Considering that I am one of the millions of people thrilled to be freed from a rushed commute and the boredom of presenteeism, these results seem entirely rational. But they are also concerning because there is a darker reason why even well-paid and valued people in high jobs may not be in a rush to return to the office: Long before the epidemic, they were lonely.

Their relations with the people in the office seemed superficial. Worse yet, their sense of isolation may have less to do with their personal life than how their teamwork was organized.

It is a discovery of studies by Mark Mortensen, associate professor of organizational behavior at Insead Business School in France, and Constance Hadley, organizational psychologist at Questrom School of Business at Boston University.

Mortensen says they were surprised after interviewing hundreds of world leaders just before the Covid outbreak emptied offices around the world. Although leaders were on an average of three teams, almost 80% said they had difficulty connecting with other team members, and 58% felt their social relationships at work were superficial.

Researchers say one reason is that teams have changed dramatically since they began to replace traditional hierarchical work structures over 30 years ago.

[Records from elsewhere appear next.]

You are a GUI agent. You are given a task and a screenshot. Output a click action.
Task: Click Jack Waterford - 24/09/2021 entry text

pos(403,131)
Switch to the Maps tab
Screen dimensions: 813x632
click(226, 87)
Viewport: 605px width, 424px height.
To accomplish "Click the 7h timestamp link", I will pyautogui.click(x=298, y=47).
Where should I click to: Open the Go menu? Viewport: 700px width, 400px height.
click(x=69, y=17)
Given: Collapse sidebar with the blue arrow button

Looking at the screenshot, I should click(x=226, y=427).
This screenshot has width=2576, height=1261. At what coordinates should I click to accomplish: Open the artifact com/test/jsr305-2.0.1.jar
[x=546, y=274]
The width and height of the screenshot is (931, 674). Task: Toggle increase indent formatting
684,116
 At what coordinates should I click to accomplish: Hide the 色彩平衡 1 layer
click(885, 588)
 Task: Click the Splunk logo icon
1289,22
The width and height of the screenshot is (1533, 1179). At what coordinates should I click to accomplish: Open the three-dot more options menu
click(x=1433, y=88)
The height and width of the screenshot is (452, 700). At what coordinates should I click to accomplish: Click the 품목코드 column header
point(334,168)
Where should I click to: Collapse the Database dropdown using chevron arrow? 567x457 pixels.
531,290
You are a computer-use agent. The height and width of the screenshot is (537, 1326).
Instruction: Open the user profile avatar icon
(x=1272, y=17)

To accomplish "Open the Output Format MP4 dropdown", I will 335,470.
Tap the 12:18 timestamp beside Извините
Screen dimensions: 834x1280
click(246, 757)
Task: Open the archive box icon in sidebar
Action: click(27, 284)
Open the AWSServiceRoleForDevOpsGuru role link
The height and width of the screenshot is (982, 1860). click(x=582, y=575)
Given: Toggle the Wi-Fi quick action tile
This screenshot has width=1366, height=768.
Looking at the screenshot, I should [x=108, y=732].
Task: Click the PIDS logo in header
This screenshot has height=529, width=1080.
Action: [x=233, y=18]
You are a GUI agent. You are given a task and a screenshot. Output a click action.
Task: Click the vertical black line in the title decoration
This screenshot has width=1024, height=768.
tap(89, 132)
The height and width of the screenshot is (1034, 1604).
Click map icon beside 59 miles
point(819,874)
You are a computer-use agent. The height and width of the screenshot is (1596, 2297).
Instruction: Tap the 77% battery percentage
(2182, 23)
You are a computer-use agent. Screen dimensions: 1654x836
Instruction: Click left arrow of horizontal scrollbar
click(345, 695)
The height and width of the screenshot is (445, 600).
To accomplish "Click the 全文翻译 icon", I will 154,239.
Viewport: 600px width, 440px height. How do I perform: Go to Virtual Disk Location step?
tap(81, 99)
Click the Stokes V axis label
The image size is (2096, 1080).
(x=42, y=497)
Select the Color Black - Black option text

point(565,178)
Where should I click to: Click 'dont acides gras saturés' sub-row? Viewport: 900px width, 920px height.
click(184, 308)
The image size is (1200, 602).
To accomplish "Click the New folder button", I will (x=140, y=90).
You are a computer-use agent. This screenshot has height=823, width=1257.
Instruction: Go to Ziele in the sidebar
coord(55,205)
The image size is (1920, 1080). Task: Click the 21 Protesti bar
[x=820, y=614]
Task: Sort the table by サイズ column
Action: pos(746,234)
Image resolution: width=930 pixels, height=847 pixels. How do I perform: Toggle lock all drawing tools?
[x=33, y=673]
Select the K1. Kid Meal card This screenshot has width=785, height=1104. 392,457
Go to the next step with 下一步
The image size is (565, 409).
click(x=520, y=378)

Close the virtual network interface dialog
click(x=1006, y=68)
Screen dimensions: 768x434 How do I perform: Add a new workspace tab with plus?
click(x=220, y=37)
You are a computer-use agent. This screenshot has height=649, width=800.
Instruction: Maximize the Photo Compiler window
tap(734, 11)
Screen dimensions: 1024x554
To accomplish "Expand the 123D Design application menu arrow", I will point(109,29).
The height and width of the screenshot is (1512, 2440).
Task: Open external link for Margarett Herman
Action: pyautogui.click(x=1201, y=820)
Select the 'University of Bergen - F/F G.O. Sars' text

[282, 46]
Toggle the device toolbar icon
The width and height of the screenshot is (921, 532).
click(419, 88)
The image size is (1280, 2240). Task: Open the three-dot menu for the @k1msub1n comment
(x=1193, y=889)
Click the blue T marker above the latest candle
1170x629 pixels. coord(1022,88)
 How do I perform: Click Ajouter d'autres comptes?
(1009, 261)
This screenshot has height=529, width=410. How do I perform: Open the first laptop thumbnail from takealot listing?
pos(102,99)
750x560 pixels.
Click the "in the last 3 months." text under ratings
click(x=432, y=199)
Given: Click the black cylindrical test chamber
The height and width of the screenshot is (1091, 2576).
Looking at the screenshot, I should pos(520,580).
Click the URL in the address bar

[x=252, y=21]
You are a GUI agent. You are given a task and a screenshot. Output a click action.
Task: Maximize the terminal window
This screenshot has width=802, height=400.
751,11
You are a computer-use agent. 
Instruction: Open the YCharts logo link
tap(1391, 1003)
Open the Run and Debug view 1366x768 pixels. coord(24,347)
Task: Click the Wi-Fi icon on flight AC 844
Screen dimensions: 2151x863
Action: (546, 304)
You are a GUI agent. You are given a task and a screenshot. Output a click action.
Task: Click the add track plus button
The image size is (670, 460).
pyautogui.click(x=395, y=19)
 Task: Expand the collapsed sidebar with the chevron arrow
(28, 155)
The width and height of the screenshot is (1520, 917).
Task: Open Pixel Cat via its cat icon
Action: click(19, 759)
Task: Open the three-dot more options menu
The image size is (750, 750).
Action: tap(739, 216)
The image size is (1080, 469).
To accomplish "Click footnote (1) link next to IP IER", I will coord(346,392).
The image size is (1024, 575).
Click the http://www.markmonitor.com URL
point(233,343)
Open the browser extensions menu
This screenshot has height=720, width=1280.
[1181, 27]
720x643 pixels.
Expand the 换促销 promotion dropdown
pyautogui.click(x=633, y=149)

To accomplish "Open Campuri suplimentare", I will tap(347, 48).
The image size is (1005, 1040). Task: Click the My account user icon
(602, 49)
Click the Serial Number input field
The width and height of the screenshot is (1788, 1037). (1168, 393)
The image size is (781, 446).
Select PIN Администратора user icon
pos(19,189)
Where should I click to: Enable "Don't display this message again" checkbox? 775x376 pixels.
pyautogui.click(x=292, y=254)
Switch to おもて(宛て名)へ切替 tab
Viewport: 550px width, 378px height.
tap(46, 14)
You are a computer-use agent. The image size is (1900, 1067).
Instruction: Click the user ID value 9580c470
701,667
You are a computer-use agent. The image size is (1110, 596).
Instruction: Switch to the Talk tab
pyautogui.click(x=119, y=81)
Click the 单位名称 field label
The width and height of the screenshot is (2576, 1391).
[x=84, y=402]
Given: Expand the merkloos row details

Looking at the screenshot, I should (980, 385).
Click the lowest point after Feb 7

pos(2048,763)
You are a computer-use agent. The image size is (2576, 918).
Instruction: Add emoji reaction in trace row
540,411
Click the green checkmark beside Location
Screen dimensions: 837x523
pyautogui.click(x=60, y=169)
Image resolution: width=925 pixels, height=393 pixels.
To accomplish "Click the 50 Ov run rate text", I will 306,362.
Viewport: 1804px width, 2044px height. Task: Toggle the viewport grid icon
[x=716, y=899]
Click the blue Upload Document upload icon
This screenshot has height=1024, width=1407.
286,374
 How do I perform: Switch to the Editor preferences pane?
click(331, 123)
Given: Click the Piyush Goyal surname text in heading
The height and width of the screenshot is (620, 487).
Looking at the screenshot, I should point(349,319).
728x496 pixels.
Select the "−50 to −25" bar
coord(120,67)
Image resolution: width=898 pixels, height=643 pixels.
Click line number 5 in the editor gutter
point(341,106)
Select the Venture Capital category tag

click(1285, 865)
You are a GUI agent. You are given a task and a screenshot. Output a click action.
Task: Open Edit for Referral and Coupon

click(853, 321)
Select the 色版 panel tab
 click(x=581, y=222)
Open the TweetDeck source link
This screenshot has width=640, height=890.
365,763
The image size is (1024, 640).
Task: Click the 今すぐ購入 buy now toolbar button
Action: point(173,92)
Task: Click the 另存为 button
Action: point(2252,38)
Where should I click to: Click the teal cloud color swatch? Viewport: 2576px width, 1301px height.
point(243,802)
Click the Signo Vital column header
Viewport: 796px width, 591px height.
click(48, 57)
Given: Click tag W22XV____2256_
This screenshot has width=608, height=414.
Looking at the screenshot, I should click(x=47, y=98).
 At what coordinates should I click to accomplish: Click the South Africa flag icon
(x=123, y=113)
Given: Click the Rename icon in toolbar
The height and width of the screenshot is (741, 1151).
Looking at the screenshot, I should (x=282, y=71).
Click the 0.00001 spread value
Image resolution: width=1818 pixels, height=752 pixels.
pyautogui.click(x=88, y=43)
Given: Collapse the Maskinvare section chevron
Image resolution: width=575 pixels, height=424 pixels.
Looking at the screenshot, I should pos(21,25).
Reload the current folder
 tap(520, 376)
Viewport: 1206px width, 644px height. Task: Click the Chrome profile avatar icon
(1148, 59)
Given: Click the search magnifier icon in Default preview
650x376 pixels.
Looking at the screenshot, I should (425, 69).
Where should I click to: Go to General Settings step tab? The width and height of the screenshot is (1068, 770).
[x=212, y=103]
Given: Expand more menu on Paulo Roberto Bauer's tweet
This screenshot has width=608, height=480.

Previously, you could expect to work in a team of a manageable size with the same group of people doing pretty much the same thing for a relatively long period of time.

But as corporate work has become more global and 24/7, teams should be bigger, more agile and more profitable. People join for shorter periods, depending on the skills needed for a certain project, and then fly away elsewhere. Or they share the work with others in different time zones, so projects can be completed around the clock, or work part-time in multiple shifts at once.

All of this is good for the flexibility and efficiency of an organization, but not for humans, who may have trouble naming each member of their group.

“I don’t know who is on my team,” an executive told the researchers. “Every Monday someone comes and tells me he’s been assigned to something and the other guy who worked on this before he left.”

“I am interchangeable,” said another. “They made sure everyone could do my job on the team. Maybe they would miss me, but I’m not so sure.

The pandemic has obviously fueled a lack of camaraderie, but this research suggests that putting everyone back in the office won’t entirely solve the problem. And hybrid work can make matters worse, Mortensen told me last week, because people will be working extremely different hours.

“It’s a problem that exists as long as there is shift work,” he said. “We’ve seen it in factories for the last 50 years or so, but suddenly it’s something that we’re starting to see more of, thanks to hybrid work and flexible hours and that sort of thing, even in the knowledge work.

What can be done? Mortensen and Hadley say the first thing to do is assess whether the loneliness exists. If so, consider creating core teams with a common mission that will last for years, not weeks. Also, make sure team leaders understand that loneliness at work can be structural, not personal, so people don’t resolve it on their own. Finally, don’t expect it to go away just because everyone has returned to the office.